Re: Some -serious- BPF-related litmus tests

Andrii Nakryiko <andrii.nakryiko@xxxxxxxxx> · Thu, 28 May 2020 22:14:21 -0700

On Thu, May 28, 2020 at 3:17 PM Peter Zijlstra <peterz@xxxxxxxxxxxxx> wrote:
>
> On Thu, May 28, 2020 at 06:00:47PM -0400, Joel Fernandes wrote:
>
> > Any idea why this choice of locking-based ring buffer implementation in BPF?
> > The ftrace ring buffer can support NMI interruptions as well for writes.
> >
> > Also, is it possible for BPF to reuse the ftrace ring buffer implementation
> > or does it not meet the requirements?
>
> Both perf and ftrace are per-cpu, which, according to the patch
> description is too much memory overhead for them. Neither have ever
> considered anything else, atomic ops are expensive.

Right, as mentioned in commit description to [0], desire to use shared
ring buffer across multiple CPUs to save memory and absorb bigger
spikes with overall lower memory use was one of main motivations.
Ordered events was another one. Both perf buffer and ftrace buffer use
strictly per-CPU buffers, which in practice makes a lot of developers
make hard and non-obvious choice between using too much memory or
losing too much events due to running out of space in a buffer.

  [0] https://patchwork.ozlabs.org/project/netdev/patch/20200526063255.1675186-2-andriin@xxxxxx/

>
> On top of that, they want multi-producer support. Yes, doing that gets
> interesting really fast, but using spinlocks gets you a trainwreck like
> this.
>
> This thing so readily wanting to drop data on the floor should worry

It's true that *in NMI context*, if spinlock is already taken,
reservation will fail, so under high contention there will be
potentially high number of drops. So for such cases perfbuf might be a
better approach and BPF applications will have to deal with higher
memory usage. In practice, though, most BPF programs are not running
in NMI context, so there won't be any drop due to spinlock usage.
Having both perfbuf and this new BPF ringbuf gives people choice and
more options to tailor to their needs.

There is another cluster of applications which are unnecessarily more
complicated just for the fact that there is no ordering between
correlated events that happen on different CPUs. Per-CPU buffers are
not well suited for such cases, unfortunately.

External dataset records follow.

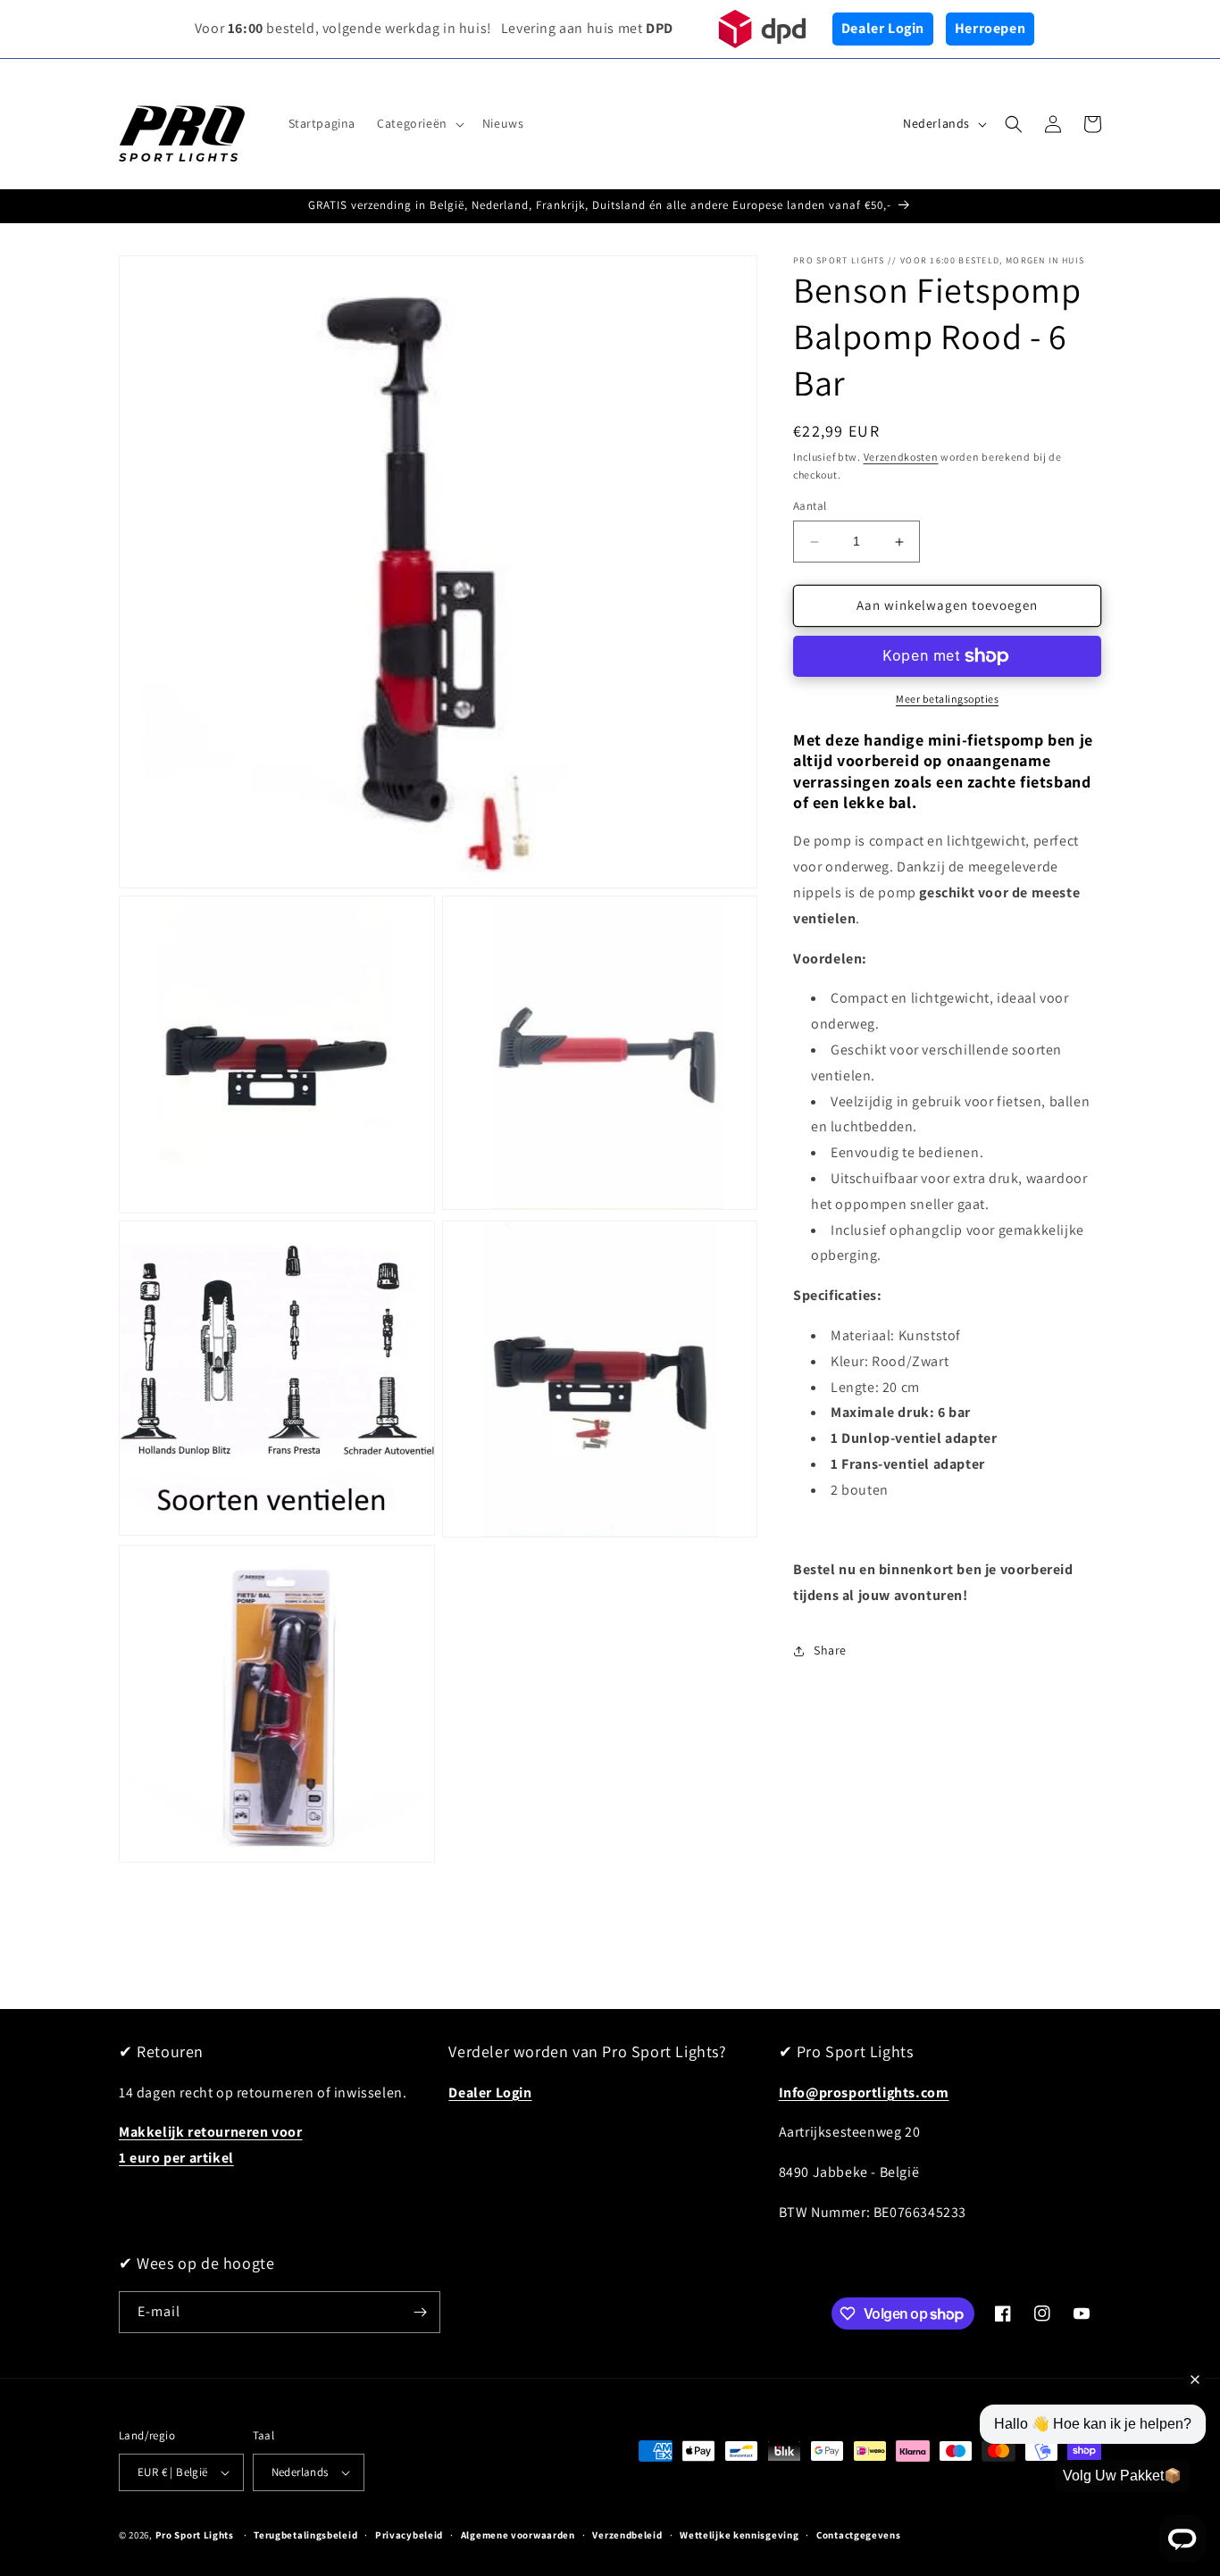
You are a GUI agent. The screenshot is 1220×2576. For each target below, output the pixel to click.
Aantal (809, 506)
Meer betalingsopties (947, 698)
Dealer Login (882, 28)
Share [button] (830, 1651)
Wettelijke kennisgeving (739, 2535)
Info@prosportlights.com (864, 2092)
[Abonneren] (419, 2312)
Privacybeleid (409, 2535)
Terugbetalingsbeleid (305, 2535)
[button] (419, 123)
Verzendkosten (901, 456)
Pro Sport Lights (194, 2535)
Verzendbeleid (627, 2535)
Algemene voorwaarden (518, 2535)
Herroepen (990, 28)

> people, but apparently they've not spend enough time debugging stuff
> with partial logs yet. Of course, bpf_prog_active already makes BPF
> lossy, so maybe they went with that.

Not sure which "partial logs" you mean, I'll assume dropped samples?
All production BPF applications are already designed to handle data
loss, because it could and does happen due to running out of buffer
space. Of course, amount of such drops is minimized however possible,
but applications still need to be able to handle that.

Now, though, there will be more options. Now it's not just a question
of whether to allocate a tiny 64KB per-CPU buffer on 80 core server
and use reasonable 5MB for perfbuf overall, but suffer high and
frequent data loss whenever a burst of incoming events happen. Or bump
it up to, say, 256KB (or higher) and use 20MB+ now, which most of the
time will be completely unused, but be able to absorb 4x more events.
Now it might be more than enough to just allocate a single shared 5MB
buffer and be able to absorb much higher spikes (of course, assuming
not all CPUs will be spiking at the same time, in which case nothing
can really help you much w.r.t. data loss).

So many BPF users are acutely aware of data loss and care a lot, but
there are other constraints that they have to take into account.

As for expensiveness of spinlock and atomics, a lot of applications we
are seeing do not require huge throughput that per-CPU data structures
provide, so such overhead is acceptable. Even under high contention,
BPF ringbuf performance is pretty reasonable and will satisfy a lot of
applications, see [1].

  [1] https://patchwork.ozlabs.org/project/netdev/patch/20200526063255.1675186-5-andriin@xxxxxx/

>
> All reasons why I never bother with BPF, aside from it being more
> difficult than hacking up a kernel in the first place.

It's not my goal to pitch BPF here, but for a lot of real-world use
cases, hacking kernel is not an option at all, for many reasons. One
of them is that kernel upgrades across huge fleet of servers take a
long time, which teams can't afford to wait. In such cases, BPF is a
perfect solution, which can't be beaten, as evidenced by a wide
variety of BPF applications solving real problems.